## Start Passage provided

Charts – 16 December 2012

Posted on Monday, December 17, 2012 by Paul in Music

It’s the release week of the X Factor winner’s single!  Will it make number one?  Yes.  Of course it will.  Ooh, the tension.

37.  McFly – “Love is Easy”

This peaked at number 10 a few weeks back before plummetting out of the chart in the band’s traditional fashion, but it rebounds now thanks to an ITV special.

36.  Ellie Goulding – “Anything Could Happen” 

Rebounding after it dropped out of the top 40 last week.

35.  Emeli Sande – “Clown”

This is Emeli Sande’s next single, which technically doesn’t come out until 23 December, but since it’s already available as an album track, it doesn’t matter.  She performed it on the X Factor final, which is why the pre-release promotion has now gone far enough to get her into the top 40 – though it was much higher up in the midweeks, so this is very much a post-TV surge.

Whoever booked this song for the X Factor final either has a very strange sense of humour, or completely missed the point.  It’s a song about the tragic fate of a desperate wannabe selling out for a chance at stardom.  Just for the benefit of anyone who really can’t figure out what that might be getting at – such as the guest bookers on X Factor, apparently – the video depicts her being harangued into signing a contract, in front of a wall covered in the slogan “ANYWHERE IN THE WORLD AND THE SOLAR SYSTEM”.  Google that phrase and you’ll find all the top hits are negative stories about the contracts Simon Cowell offers to contestants on his talent shows.

24.  Daley (featuring Jessie J) – “Remember Me”

A rare attempt to launch a new artist in the immediate run-up to Christmas.  Gareth Daley is a singer-songwriter who the BBC had on their list for ones to watch in 2011, but it’s taken him this long to actually get a single out with substantial promotion.  For a bit of promotional assistance, he also gets Jessie J helping him out.  (It also helps keep her name in circulation, given that she hasn’t had a record out in eight months.)

The chorus is based on “Remember Me” by BlueBoy, a number 8 hit in 1997 which holds up well.  In its turn, it lifted the vocal from “Woman of the Ghetto” by Marlena Shaw.

## End Passage provided
## Start Provided data

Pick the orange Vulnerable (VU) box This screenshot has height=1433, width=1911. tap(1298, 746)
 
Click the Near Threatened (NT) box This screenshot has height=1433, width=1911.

## End Provided data

• _Work to do_:
1. Based on the chart post, say whether each statement is true: (a) Emeli Sande's "Clown" officially comes out on 23 December; (b) McFly's "Love is Easy" previously peaked at number 5; (c) BlueBoy's "Remember Me" took its vocal from a Marlena Shaw song. Answer yes or no for each and quote the words that decide it.
2. According to the chart post, whose list of ones to watch in 2011 included Gareth Daley?
3. Continue the chart post from the point where it stops.

• _Responses to the tasks_:
1.
(a) Yes: "technically doesn’t come out until 23 December"
(b) No: "This peaked at number 10 a few weeks back"
(c) Yes: "In its turn, it lifted the vocal from “Woman of the Ghetto” by Marlena Shaw."

2. The BBC's list.

3.
22.  Shontelle – “Impossible”

The obligatory re-entry for the original version of this year’s X Factor winner’s cover.  Shontelle Layne was a singer-songwriter from Barbados who received some international promotion a couple of years back, and had a couple of moderately successful singles, but never really managed to achieve the success that had been hoped for.  This song reached number 9 in 2010 and it’s largely been forgotten since, though it’s a good record.  Her biggest UK hit was actually “T-Shirt”, which made number 6 in 2008.  She has a new album out next year, so the X Factor cover will at least have done the job of reminding people that she exists.

12.  One Direction – “Kiss You”

This was a promotional single in America in November, but it’s getting a full release in the new year.  They performed it on the X Factor final (seeing a pattern here?), hence its sudden appearance as an album download.  It’s a return to their bubblegum pop territory, and hey, it’s got a good hook.  Twelve year old girls have had a lot worse than this foisted on them in the past.

6.  Rihanna (featuring Mikky Ekko) – “Stay”

Another single scheduled for release in the new year, but performed on the X Factor final, so…

Rihanna doesn’t often release ballads as singles, nor stripped-back arrangements that showcase her voice.  But this is one.  I’m not sure it’s that great as a song, but it is one of her strongest vocal performances and a welcome reminder that she does actually do this sort of thing too.  It’ll probably have a second surge of sales in the post-Christmas period when the promotion really kicks into gear.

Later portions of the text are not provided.